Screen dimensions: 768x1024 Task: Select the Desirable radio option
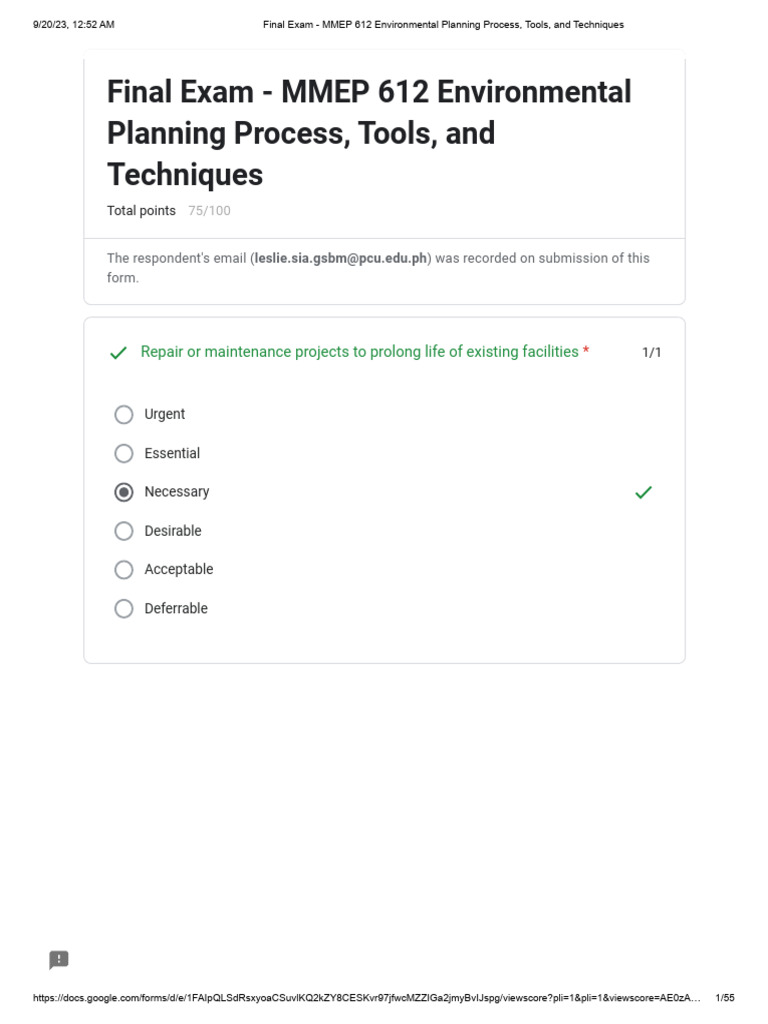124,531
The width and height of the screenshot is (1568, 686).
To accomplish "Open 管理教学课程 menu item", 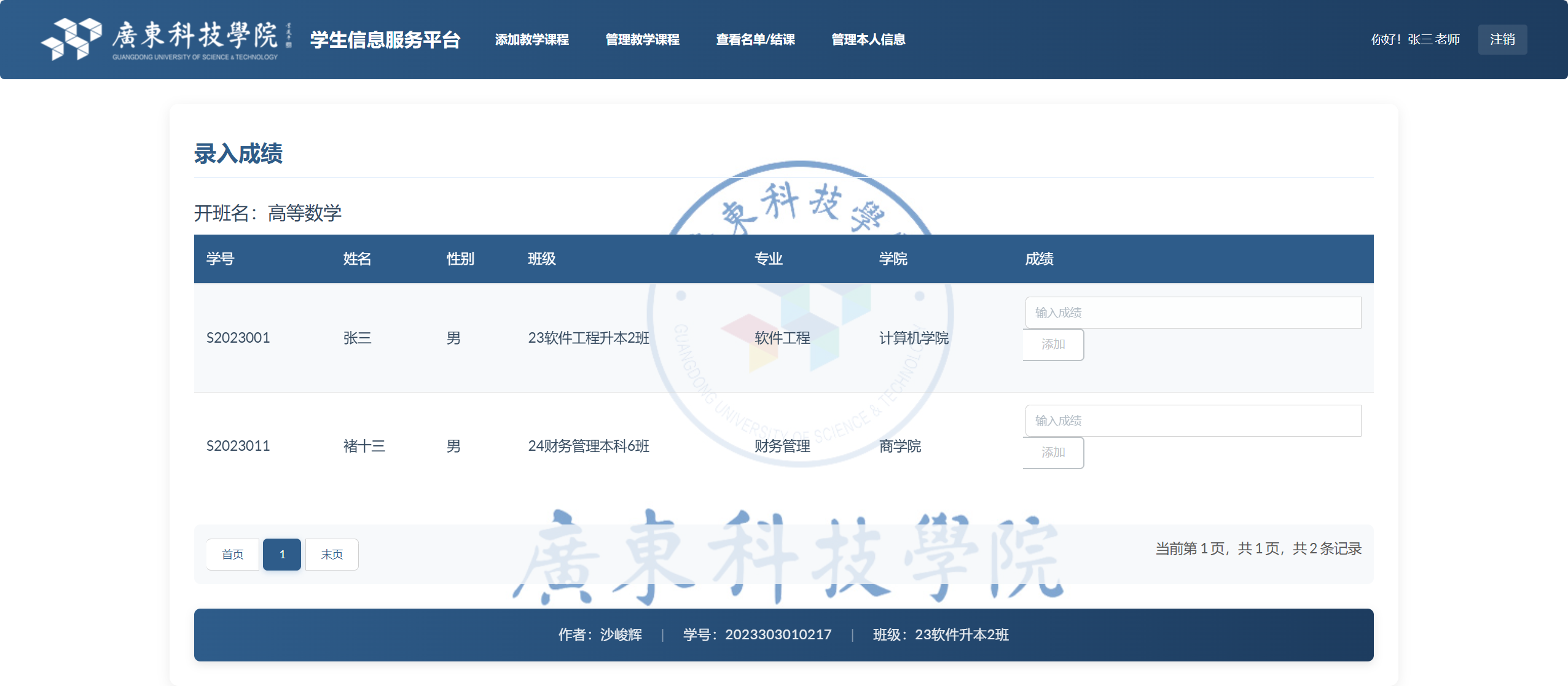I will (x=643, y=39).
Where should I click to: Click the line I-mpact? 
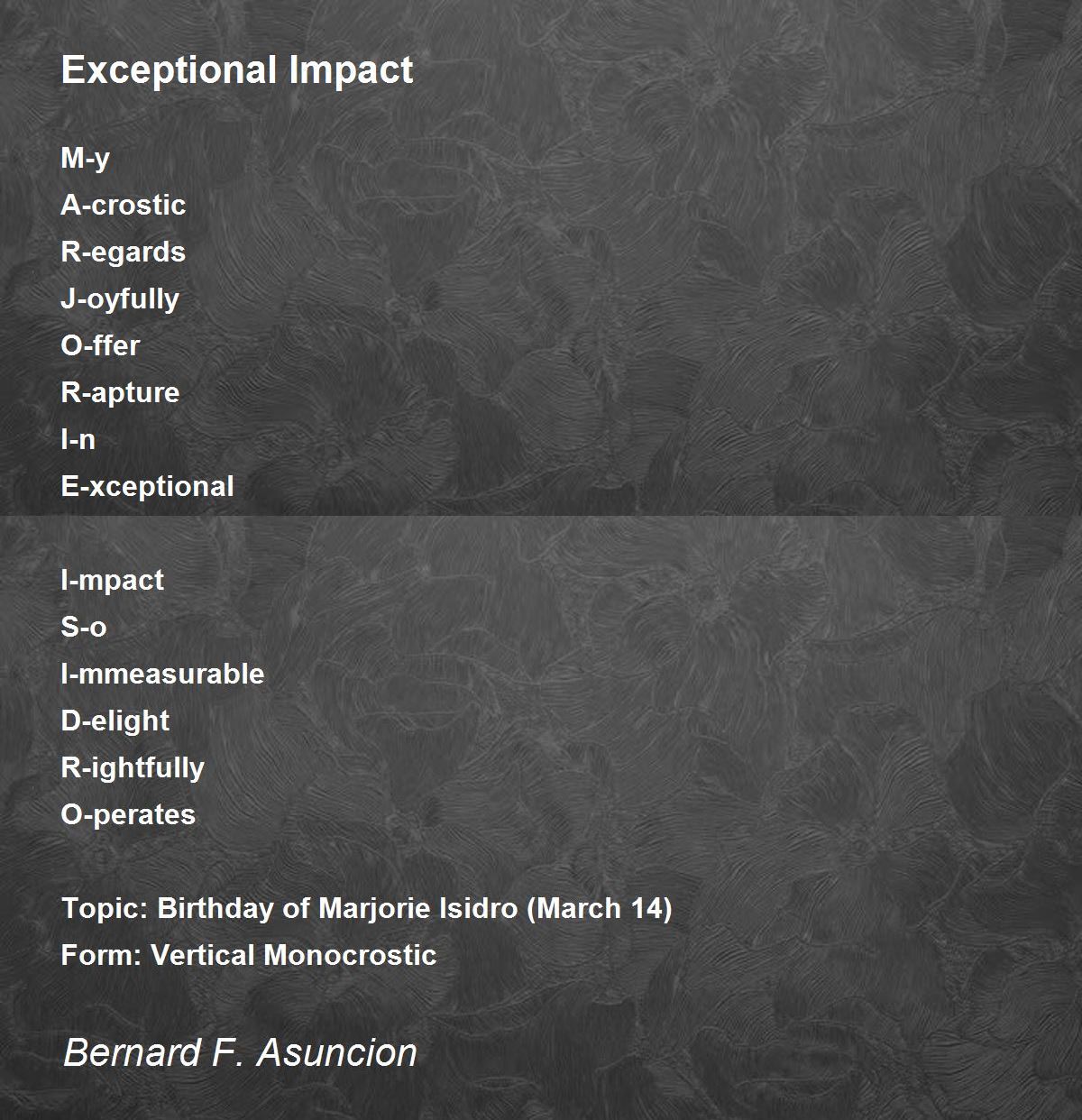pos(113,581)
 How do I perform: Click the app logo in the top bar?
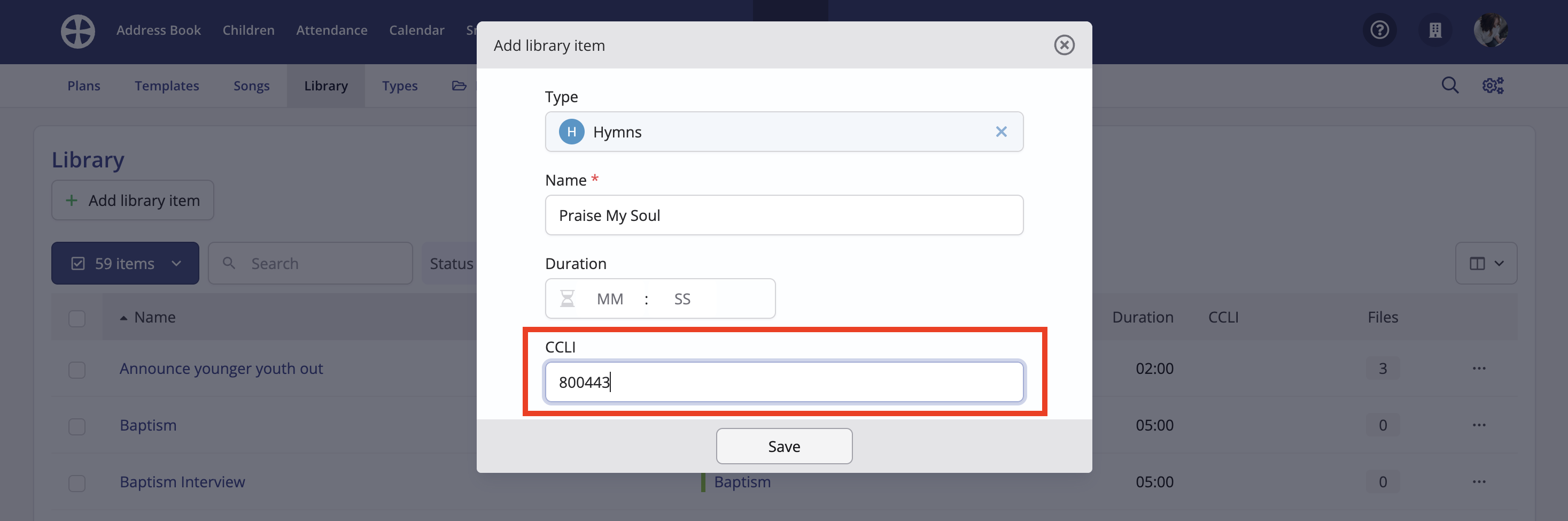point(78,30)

...

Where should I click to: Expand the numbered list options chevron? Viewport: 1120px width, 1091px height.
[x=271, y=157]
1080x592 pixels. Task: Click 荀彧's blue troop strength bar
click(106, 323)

* * *

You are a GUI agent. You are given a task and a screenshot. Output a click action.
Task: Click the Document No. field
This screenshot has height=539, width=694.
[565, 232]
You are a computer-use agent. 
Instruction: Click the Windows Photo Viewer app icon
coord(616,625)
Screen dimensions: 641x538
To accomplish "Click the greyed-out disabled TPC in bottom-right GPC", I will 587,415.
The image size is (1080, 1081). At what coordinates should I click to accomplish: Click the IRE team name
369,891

• Exercise:
Render the part of the data above that opens with the line containing "You are a computer-use agent." and closes with the line containing "I will 587,415." as a Markdown table with the columns Row and Line. Number each line in Row, put the line in Line, and leave out any blank lines.

• Expected output:
| Row | Line |
|---|---|
| 1 | You are a computer-use agent.  |
| 2 | Instruction: Click the Windows Photo Viewer app icon |
| 3 | coord(616,625) |
| 4 | Screen dimensions: 641x538 |
| 5 | To accomplish "Click the greyed-out disabled TPC in bottom-right GPC", I will 587,415. |